• Your objective
Read through the records below and copy each line that uses the word "indicator".

(Listed entries Opens)

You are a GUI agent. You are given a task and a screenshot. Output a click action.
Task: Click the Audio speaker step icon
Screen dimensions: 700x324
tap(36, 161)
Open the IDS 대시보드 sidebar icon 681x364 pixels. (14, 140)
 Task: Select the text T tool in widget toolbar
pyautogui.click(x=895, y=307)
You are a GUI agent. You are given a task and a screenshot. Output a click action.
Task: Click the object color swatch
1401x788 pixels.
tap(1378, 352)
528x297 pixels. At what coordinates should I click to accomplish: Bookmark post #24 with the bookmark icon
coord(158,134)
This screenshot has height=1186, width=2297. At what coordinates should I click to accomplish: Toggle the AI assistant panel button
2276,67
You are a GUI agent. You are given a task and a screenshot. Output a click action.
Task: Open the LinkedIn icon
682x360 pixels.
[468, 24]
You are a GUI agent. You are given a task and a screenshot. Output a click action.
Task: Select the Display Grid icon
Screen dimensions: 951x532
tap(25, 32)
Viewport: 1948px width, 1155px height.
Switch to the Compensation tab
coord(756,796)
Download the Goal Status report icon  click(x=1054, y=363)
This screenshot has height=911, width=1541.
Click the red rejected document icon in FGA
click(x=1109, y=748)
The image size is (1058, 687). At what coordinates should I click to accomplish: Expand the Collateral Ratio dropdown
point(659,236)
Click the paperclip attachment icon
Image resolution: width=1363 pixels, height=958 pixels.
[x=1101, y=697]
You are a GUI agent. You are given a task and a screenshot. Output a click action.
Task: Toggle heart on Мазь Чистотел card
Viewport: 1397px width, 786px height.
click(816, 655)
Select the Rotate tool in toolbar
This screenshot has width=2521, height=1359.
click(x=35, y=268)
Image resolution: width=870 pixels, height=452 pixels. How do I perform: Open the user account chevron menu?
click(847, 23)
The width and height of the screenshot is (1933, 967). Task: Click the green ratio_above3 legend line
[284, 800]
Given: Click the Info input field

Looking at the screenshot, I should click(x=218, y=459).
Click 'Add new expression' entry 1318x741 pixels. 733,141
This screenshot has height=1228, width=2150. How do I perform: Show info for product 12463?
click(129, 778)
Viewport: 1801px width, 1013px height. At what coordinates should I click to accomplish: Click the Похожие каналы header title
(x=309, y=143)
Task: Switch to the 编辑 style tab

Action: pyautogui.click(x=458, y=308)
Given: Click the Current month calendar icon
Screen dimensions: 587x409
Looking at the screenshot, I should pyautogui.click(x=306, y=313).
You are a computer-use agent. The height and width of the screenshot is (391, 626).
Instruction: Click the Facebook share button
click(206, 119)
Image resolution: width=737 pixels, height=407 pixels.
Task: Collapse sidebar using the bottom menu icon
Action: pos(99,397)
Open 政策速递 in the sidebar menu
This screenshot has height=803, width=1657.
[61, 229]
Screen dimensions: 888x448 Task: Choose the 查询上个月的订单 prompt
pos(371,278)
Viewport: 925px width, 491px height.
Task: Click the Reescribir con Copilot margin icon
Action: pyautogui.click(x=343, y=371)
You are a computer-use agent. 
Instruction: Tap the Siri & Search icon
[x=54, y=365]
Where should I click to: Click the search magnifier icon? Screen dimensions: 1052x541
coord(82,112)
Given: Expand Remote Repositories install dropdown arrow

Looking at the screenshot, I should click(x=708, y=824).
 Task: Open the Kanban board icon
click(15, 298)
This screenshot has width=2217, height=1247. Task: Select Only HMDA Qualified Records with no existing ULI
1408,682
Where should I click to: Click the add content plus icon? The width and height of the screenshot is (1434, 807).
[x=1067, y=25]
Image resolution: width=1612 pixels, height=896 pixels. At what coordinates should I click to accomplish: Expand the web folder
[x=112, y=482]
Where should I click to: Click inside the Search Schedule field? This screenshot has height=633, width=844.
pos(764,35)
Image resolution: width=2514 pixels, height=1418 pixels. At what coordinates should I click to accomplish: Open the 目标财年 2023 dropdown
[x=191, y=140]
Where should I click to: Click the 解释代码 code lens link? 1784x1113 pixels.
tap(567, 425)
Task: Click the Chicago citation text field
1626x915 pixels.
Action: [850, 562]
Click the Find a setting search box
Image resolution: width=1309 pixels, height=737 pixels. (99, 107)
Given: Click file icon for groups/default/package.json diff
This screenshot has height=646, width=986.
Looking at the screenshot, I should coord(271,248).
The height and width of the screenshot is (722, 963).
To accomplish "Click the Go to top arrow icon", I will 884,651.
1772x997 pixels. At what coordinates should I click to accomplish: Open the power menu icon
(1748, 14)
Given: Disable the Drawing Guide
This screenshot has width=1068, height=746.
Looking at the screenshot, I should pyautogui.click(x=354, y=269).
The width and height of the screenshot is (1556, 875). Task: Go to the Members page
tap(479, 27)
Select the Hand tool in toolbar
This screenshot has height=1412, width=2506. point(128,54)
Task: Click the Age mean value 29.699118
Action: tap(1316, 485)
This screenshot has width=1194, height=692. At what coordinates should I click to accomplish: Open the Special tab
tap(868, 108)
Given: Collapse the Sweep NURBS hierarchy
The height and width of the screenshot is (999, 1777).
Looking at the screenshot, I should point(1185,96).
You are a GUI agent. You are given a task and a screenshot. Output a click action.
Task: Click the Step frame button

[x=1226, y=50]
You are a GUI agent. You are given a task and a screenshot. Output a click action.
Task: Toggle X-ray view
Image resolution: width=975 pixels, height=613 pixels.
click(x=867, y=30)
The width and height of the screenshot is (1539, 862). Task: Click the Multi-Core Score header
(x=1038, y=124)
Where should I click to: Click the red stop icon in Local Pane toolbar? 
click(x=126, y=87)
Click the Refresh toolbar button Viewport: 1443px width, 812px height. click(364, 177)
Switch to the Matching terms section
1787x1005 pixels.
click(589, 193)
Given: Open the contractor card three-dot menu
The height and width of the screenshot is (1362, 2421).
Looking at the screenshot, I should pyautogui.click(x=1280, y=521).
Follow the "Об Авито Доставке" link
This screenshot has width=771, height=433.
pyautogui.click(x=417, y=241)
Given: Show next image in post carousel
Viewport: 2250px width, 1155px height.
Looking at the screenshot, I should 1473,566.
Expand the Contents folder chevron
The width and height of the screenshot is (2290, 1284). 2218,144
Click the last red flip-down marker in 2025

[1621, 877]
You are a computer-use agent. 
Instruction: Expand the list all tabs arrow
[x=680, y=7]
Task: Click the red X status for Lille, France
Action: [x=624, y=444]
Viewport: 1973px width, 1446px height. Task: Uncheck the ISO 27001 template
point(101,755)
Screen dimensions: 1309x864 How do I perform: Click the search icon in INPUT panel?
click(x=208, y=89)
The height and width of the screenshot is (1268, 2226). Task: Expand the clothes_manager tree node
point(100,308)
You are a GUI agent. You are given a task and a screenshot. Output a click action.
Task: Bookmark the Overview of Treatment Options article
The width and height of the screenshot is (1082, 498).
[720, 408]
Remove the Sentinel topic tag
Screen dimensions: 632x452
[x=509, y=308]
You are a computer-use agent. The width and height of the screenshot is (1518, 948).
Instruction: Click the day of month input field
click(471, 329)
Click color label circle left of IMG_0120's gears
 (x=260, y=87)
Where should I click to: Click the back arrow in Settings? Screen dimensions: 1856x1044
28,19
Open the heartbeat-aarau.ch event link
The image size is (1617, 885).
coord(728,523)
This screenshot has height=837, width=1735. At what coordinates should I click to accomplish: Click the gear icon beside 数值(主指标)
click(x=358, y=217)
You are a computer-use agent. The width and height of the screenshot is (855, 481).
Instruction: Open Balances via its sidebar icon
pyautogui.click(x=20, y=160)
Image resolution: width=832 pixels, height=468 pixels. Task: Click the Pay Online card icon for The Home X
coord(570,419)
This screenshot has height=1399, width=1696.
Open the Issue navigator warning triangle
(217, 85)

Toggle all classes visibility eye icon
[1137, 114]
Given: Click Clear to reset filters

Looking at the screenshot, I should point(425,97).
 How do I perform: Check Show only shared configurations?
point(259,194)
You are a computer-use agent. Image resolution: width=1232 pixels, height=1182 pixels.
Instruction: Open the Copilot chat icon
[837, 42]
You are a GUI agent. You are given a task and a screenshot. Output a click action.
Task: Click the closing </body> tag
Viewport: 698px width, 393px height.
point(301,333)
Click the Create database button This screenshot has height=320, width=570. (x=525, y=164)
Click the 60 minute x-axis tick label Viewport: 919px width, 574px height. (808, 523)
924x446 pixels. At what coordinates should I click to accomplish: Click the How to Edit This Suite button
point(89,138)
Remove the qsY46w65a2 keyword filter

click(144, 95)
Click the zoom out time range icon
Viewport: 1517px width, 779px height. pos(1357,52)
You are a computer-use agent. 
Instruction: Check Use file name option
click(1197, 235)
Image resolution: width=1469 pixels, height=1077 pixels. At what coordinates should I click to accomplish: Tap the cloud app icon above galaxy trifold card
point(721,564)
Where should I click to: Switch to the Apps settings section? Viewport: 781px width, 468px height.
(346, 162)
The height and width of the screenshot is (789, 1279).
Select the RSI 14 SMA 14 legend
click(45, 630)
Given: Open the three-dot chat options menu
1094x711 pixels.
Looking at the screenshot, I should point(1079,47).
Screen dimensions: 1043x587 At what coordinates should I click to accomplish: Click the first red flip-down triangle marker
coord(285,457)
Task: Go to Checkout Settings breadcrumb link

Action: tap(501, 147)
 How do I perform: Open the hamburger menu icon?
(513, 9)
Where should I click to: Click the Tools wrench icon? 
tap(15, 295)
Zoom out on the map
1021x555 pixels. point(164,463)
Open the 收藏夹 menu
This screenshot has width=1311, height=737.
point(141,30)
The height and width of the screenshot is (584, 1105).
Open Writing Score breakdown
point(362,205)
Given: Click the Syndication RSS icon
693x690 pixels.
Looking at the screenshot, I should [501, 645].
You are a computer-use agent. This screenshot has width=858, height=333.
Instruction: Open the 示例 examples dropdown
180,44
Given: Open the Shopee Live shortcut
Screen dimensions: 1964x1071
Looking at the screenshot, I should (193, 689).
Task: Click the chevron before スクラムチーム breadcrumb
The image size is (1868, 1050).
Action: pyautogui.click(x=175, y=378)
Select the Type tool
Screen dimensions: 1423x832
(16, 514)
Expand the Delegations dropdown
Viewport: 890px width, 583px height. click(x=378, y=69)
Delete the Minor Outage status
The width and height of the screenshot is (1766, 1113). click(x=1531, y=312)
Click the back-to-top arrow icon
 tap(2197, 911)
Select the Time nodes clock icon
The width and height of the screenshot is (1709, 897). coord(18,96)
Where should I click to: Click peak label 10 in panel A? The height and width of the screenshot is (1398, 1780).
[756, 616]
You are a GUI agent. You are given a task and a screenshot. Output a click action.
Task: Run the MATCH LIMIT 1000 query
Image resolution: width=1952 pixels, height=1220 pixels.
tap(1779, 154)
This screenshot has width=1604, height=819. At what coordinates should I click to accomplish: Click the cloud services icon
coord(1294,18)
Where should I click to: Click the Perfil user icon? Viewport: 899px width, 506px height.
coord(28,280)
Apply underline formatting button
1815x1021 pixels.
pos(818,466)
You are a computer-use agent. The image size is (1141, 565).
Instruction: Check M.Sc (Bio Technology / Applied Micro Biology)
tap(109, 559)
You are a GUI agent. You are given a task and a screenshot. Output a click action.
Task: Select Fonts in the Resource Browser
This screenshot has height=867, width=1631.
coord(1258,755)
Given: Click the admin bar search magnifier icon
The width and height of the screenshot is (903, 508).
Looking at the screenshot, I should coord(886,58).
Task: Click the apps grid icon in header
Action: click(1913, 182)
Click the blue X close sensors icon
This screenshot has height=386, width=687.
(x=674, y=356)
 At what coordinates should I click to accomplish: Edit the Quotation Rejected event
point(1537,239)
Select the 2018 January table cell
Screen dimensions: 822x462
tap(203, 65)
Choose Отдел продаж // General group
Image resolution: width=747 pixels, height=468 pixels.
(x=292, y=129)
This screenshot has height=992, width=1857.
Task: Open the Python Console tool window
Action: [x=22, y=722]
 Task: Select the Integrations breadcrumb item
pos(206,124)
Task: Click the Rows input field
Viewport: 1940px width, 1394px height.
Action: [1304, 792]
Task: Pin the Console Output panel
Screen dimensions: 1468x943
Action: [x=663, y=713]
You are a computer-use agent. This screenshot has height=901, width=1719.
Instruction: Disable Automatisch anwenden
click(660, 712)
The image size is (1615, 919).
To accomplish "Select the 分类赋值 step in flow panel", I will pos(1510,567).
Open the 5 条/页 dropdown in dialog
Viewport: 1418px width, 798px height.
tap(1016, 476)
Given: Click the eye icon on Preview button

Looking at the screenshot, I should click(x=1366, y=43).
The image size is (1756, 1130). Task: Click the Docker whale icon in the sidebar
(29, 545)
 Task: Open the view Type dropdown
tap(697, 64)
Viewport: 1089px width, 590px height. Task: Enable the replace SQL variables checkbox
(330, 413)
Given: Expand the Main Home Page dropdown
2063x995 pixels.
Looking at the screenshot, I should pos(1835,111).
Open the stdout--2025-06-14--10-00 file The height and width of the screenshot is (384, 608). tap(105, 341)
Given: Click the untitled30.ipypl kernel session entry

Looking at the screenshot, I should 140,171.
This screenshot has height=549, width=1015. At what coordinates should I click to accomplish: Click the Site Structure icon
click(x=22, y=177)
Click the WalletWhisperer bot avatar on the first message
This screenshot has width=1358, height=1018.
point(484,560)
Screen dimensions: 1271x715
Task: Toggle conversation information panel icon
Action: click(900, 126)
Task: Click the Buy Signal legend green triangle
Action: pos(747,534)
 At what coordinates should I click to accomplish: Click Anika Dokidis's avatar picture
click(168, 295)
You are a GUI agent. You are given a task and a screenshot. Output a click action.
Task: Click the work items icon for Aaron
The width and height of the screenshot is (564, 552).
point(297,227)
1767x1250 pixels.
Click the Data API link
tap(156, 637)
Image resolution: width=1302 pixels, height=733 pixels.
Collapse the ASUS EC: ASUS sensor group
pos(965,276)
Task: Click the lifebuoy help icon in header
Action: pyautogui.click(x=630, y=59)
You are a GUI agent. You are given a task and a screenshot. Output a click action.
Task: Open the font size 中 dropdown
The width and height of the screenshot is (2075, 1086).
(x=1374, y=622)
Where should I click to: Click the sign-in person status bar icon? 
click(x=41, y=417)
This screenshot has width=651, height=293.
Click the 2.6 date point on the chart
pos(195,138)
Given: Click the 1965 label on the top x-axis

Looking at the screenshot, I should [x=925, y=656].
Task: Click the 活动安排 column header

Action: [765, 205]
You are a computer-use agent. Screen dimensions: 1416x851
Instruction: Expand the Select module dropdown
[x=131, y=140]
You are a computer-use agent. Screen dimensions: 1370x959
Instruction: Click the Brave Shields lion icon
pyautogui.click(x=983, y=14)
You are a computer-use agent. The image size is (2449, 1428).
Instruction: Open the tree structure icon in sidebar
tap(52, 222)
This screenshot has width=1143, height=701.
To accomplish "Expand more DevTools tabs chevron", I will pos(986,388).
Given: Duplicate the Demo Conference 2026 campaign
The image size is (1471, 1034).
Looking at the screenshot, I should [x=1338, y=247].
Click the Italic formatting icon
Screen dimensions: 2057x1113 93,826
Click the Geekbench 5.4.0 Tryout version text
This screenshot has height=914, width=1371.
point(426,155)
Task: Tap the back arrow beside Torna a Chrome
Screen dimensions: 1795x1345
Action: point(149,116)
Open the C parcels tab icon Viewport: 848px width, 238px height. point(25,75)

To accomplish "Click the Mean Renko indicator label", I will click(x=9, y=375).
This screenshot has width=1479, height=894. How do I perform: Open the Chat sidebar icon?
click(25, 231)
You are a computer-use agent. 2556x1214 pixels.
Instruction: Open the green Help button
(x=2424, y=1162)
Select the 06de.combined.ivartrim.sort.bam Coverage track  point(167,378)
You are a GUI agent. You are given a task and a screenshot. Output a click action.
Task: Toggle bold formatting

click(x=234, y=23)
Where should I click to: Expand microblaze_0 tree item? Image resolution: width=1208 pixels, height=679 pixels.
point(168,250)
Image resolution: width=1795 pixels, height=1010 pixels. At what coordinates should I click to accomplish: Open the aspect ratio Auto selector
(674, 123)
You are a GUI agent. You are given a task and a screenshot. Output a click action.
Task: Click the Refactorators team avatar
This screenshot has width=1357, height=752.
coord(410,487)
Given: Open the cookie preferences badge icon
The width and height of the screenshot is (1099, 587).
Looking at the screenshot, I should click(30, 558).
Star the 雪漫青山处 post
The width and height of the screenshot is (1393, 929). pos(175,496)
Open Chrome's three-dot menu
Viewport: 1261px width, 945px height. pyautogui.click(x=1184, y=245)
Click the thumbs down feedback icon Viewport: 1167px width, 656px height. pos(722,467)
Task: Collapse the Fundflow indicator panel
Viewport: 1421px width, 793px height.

(Listed entries Closes)

• Exercise answer
To accomplish "Click the Mean Renko indicator label", I will click(x=9, y=375).
Task: Collapse the Fundflow indicator panel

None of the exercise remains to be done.